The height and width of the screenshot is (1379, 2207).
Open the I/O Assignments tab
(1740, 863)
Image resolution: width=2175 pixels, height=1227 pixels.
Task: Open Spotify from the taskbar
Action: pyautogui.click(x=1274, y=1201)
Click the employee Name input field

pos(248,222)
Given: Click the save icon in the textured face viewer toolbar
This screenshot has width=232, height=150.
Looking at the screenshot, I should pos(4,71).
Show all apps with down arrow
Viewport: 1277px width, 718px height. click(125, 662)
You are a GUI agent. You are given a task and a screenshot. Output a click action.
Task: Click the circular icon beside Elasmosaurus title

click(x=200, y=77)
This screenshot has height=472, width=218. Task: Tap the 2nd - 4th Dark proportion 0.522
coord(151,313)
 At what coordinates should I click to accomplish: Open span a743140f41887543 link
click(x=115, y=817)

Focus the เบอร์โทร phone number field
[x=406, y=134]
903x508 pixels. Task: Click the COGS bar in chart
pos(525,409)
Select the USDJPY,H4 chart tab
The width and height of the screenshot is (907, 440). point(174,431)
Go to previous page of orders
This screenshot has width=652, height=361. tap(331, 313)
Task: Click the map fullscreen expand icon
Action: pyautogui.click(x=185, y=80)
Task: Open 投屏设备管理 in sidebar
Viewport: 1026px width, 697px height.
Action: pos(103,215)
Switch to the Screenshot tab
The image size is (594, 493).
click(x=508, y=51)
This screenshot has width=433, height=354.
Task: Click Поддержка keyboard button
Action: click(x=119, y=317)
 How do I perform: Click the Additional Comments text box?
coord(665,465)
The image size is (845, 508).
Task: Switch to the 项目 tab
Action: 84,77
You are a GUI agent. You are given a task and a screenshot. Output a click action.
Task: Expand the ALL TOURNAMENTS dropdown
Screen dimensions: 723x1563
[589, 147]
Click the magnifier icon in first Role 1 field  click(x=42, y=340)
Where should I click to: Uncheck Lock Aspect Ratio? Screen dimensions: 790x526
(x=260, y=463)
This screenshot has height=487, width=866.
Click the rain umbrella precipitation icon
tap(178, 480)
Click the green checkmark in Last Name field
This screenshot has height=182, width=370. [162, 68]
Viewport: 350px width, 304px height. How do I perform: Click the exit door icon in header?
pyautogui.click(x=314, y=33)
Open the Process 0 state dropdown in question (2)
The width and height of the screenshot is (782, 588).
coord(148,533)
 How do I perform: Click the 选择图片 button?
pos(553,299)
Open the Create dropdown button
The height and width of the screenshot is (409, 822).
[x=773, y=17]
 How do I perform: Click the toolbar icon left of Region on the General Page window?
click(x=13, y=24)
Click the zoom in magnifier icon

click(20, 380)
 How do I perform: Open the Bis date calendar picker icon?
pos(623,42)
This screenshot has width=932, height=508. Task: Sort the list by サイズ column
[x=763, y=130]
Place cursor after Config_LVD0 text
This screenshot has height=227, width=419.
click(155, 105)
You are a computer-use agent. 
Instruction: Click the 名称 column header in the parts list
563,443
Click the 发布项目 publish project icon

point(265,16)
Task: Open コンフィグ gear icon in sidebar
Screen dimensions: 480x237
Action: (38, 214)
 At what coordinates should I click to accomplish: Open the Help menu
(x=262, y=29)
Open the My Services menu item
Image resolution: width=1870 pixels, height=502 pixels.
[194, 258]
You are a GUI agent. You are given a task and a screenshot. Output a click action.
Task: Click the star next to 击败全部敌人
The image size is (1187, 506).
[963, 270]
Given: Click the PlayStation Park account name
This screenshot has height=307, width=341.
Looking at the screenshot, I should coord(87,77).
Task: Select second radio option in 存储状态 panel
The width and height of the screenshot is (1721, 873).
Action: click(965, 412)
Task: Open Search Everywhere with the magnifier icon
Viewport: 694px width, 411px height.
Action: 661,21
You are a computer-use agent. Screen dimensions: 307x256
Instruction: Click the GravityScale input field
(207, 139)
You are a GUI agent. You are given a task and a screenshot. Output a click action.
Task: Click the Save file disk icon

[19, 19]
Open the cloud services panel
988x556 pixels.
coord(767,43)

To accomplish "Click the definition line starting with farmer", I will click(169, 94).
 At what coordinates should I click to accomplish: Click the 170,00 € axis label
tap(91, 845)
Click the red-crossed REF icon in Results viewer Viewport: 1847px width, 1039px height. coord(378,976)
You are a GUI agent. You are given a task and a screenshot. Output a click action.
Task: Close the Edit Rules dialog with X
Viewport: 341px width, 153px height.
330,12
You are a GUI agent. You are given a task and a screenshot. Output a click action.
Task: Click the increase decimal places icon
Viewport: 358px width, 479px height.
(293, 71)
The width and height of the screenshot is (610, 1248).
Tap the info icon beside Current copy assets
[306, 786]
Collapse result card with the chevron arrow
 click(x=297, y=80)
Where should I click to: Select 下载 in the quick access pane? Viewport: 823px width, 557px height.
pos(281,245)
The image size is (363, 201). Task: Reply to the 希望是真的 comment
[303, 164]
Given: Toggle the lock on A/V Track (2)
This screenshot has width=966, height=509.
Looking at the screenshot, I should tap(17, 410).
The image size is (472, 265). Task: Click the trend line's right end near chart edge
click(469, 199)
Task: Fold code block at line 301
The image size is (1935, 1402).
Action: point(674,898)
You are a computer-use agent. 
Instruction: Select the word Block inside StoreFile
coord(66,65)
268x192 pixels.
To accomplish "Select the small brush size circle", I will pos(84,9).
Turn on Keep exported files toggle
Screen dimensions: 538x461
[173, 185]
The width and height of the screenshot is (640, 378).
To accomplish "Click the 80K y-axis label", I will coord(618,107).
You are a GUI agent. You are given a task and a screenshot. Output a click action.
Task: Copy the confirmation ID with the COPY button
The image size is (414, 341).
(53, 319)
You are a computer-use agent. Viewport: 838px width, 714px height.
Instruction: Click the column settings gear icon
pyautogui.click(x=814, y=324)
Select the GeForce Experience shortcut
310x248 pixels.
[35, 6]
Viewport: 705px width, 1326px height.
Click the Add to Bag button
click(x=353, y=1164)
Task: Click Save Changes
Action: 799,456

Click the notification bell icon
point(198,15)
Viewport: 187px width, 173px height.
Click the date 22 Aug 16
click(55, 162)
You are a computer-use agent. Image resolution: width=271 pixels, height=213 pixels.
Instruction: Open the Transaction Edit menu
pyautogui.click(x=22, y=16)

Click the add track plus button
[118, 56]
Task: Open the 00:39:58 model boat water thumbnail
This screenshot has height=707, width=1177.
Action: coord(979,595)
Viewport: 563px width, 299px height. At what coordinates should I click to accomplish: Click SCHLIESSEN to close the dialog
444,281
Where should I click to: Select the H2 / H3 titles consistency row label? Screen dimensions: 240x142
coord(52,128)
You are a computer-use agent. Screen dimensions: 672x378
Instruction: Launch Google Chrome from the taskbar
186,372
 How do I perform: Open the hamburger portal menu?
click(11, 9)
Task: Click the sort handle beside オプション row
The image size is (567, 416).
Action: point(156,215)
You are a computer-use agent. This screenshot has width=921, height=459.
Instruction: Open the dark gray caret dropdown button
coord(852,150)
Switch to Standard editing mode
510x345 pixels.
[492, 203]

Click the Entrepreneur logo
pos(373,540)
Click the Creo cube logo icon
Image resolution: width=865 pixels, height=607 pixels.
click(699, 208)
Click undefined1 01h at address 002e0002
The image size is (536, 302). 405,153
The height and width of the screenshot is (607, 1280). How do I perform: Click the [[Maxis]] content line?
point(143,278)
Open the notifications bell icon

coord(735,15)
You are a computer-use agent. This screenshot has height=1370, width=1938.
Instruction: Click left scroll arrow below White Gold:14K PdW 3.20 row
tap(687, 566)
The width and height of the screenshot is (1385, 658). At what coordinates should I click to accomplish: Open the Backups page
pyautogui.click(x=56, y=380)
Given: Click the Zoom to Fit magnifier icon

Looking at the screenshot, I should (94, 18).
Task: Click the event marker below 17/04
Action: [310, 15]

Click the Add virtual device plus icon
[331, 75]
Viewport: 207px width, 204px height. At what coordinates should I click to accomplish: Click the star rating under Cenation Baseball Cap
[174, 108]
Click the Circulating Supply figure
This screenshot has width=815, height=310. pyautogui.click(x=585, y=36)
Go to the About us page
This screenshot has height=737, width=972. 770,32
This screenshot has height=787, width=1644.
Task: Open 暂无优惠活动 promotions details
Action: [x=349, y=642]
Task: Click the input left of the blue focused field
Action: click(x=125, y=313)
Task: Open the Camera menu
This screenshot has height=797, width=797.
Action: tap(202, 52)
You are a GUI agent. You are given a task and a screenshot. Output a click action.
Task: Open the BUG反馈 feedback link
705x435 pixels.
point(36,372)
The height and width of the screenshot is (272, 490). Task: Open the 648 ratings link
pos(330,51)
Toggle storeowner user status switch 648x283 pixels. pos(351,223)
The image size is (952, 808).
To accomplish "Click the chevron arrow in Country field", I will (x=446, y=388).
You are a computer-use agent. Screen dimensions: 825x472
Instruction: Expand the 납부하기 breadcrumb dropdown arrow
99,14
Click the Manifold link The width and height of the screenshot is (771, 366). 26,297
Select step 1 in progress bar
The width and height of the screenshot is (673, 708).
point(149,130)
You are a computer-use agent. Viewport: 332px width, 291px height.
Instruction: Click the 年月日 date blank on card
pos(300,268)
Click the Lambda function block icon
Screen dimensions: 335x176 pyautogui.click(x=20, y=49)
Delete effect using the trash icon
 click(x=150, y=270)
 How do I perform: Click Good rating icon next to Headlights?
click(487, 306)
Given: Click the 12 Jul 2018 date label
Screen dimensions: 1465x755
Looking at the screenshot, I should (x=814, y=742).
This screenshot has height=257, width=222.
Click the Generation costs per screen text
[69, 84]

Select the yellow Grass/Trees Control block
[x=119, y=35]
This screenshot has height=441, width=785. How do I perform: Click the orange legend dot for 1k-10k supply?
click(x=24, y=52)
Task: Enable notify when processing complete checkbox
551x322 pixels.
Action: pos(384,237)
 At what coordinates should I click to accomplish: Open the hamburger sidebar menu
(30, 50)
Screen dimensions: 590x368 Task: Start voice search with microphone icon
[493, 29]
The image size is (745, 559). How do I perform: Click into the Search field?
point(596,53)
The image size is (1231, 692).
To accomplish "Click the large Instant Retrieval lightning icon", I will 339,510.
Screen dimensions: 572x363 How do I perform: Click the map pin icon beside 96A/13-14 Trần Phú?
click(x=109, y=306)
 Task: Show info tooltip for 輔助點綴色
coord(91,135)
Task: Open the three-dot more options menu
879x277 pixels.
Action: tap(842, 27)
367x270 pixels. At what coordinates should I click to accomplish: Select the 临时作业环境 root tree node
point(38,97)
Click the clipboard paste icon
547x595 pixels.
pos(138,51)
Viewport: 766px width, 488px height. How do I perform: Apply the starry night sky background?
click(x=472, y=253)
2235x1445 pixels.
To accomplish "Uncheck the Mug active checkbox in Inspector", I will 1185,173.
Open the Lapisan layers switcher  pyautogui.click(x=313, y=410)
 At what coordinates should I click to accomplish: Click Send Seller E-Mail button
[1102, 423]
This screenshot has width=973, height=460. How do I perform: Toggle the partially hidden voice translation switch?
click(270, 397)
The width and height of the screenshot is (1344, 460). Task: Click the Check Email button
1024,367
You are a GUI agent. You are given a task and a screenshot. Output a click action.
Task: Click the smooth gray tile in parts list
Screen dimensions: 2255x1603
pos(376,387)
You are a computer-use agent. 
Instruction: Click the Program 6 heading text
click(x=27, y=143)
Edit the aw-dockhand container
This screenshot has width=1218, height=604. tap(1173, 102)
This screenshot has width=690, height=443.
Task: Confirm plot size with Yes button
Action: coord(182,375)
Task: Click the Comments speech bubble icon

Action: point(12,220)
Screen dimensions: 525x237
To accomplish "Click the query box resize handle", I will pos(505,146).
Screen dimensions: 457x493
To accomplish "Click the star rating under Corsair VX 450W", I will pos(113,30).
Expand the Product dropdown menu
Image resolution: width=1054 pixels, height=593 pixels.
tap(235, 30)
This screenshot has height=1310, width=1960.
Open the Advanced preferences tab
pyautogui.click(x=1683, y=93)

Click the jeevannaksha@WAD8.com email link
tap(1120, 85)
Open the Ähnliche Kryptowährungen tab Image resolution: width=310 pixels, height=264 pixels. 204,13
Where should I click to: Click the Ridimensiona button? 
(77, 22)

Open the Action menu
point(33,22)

PROBLEM: Reproduce the rows from the line containing "Viewport: 563px width, 299px" up to and including the line containing "coord(735,15)", replacing "taskbar" with "dock" and leaving everything else unchanged.

SOLUTION TO THIS EXERCISE:
Viewport: 563px width, 299px height. At what coordinates should I click to accomplish: Click SCHLIESSEN to close the dialog
444,281
Where should I click to: Select the H2 / H3 titles consistency row label? Screen dimensions: 240x142
coord(52,128)
You are a computer-use agent. Screen dimensions: 672x378
Instruction: Launch Google Chrome from the dock
186,372
 How do I perform: Open the hamburger portal menu?
click(11, 9)
Task: Click the sort handle beside オプション row
The image size is (567, 416).
Action: point(156,215)
You are a computer-use agent. This screenshot has width=921, height=459.
Instruction: Open the dark gray caret dropdown button
coord(852,150)
Switch to Standard editing mode
510x345 pixels.
[492, 203]

Click the Entrepreneur logo
pos(373,540)
Click the Creo cube logo icon
Image resolution: width=865 pixels, height=607 pixels.
click(699, 208)
Click undefined1 01h at address 002e0002
The image size is (536, 302). 405,153
The height and width of the screenshot is (607, 1280). How do I perform: Click the [[Maxis]] content line?
point(143,278)
Open the notifications bell icon

coord(735,15)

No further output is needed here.